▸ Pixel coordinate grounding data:
• • • •

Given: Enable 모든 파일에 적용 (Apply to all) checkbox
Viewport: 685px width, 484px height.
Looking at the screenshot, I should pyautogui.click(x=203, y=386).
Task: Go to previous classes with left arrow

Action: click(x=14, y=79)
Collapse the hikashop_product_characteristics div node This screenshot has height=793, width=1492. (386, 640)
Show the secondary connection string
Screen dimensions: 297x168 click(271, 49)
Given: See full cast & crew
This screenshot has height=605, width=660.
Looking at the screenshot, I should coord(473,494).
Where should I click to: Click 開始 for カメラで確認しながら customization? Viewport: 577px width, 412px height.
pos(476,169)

• • • •

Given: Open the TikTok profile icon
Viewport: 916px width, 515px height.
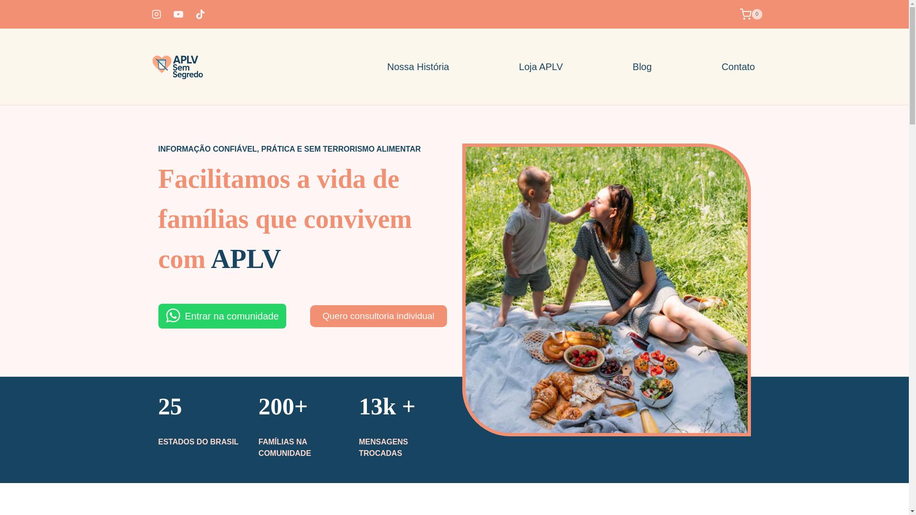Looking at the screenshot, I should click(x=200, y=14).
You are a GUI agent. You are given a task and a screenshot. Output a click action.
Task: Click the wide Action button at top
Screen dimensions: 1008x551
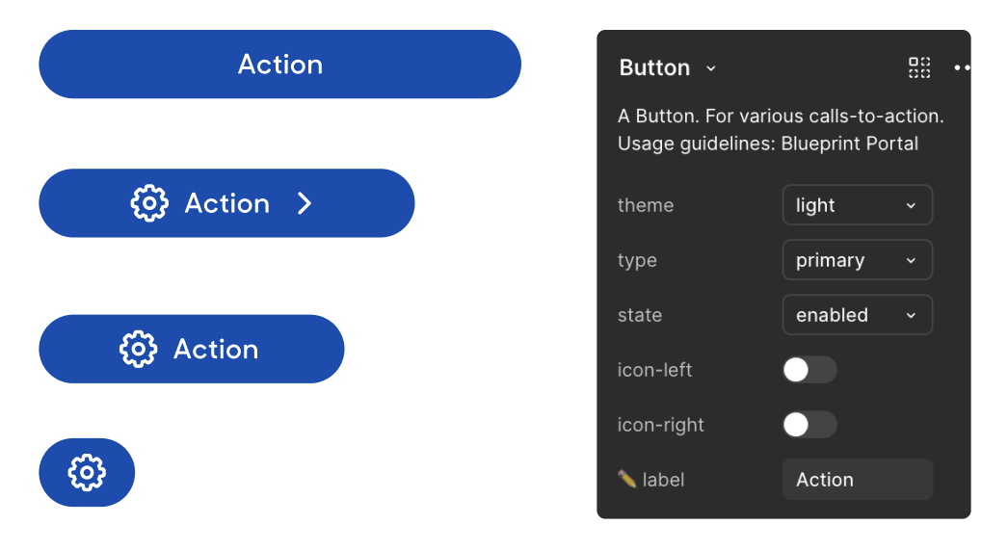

• • • •

Only the lines above starting with the one with "You are a GUI" and going through the one with "Screen dimensions: 1008x551" are to be copied, word for word and with both ends kept.

You are a GUI agent. You are given a task and a screenshot. Output a click action.
Task: Click the wide Action button at top
Screen dimensions: 1008x551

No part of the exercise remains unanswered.